*** Begin section ***

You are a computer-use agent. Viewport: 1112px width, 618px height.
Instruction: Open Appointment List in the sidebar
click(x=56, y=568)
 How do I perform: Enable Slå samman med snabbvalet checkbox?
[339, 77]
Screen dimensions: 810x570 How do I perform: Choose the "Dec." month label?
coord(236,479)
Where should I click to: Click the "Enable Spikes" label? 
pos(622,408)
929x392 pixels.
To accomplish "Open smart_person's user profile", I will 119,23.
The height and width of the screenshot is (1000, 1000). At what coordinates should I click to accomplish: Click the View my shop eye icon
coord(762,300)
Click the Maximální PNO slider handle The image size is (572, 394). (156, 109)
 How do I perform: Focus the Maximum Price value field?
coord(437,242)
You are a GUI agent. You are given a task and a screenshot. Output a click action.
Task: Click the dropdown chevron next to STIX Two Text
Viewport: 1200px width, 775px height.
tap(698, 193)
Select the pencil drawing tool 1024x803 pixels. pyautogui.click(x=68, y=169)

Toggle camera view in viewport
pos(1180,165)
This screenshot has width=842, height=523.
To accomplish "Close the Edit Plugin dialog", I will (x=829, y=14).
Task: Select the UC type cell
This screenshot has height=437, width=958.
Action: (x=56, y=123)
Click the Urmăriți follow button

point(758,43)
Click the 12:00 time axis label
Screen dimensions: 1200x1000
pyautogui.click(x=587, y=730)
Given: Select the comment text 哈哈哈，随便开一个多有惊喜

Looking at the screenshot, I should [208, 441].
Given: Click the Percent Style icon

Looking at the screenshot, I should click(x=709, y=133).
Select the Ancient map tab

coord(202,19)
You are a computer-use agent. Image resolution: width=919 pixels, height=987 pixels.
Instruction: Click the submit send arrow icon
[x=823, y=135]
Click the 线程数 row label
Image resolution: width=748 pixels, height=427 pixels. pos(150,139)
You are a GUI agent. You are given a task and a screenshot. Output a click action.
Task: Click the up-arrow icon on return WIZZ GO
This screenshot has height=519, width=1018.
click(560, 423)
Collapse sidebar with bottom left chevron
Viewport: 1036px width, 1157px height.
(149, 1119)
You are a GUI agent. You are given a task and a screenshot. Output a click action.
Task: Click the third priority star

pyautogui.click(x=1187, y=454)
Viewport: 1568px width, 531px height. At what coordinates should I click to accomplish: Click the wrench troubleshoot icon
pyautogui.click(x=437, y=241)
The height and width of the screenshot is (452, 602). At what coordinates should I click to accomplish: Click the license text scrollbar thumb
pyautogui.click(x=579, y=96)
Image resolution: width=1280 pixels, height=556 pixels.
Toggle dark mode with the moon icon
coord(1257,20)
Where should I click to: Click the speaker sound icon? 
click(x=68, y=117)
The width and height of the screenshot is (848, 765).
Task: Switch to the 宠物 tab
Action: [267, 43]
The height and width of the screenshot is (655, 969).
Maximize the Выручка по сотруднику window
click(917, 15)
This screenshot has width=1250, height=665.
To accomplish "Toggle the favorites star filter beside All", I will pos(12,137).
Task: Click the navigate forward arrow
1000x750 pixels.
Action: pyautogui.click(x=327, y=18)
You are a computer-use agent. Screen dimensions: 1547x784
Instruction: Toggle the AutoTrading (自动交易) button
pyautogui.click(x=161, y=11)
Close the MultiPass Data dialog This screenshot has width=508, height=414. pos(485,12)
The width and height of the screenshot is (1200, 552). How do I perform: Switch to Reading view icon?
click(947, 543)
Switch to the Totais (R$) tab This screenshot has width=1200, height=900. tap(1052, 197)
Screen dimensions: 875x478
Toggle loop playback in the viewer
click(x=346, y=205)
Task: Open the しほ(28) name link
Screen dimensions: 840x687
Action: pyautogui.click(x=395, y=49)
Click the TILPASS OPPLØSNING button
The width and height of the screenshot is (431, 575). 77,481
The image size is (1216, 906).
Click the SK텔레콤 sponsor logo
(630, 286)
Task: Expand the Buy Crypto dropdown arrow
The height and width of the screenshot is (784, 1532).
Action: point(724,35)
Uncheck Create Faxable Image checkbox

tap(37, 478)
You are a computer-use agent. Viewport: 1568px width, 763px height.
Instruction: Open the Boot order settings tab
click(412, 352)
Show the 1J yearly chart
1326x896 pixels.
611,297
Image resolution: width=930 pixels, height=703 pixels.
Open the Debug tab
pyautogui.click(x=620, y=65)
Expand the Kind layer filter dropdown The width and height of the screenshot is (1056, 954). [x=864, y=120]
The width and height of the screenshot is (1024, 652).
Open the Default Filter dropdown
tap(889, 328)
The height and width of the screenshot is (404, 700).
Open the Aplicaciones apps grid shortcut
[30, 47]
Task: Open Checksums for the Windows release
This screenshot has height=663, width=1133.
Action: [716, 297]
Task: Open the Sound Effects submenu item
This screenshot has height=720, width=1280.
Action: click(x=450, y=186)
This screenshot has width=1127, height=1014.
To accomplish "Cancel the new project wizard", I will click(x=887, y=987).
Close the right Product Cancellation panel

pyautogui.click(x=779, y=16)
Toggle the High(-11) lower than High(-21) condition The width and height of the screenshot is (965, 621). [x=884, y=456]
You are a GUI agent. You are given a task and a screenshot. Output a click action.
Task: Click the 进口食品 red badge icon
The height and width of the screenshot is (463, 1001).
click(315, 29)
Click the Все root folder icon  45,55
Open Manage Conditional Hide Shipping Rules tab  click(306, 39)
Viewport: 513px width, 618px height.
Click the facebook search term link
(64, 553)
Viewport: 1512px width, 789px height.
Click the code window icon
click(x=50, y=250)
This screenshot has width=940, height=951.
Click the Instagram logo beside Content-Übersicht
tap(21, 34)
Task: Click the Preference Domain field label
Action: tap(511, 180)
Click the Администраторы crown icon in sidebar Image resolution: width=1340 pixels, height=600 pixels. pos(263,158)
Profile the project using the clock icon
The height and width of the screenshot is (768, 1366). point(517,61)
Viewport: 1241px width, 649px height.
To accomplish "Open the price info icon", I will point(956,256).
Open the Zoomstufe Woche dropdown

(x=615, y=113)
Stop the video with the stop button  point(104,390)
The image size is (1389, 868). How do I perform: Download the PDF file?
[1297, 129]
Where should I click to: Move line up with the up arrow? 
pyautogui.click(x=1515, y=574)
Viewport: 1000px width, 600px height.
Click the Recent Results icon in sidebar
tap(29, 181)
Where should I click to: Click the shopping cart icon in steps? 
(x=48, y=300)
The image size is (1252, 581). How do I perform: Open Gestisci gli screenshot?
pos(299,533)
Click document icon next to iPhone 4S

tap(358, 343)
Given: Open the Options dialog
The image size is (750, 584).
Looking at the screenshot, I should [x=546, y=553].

*** End section ***

→ **What you have to do**:
If a line in the data contains the string "chevron", count it, then give the total and nothing else.

→ **Exercise response**:
2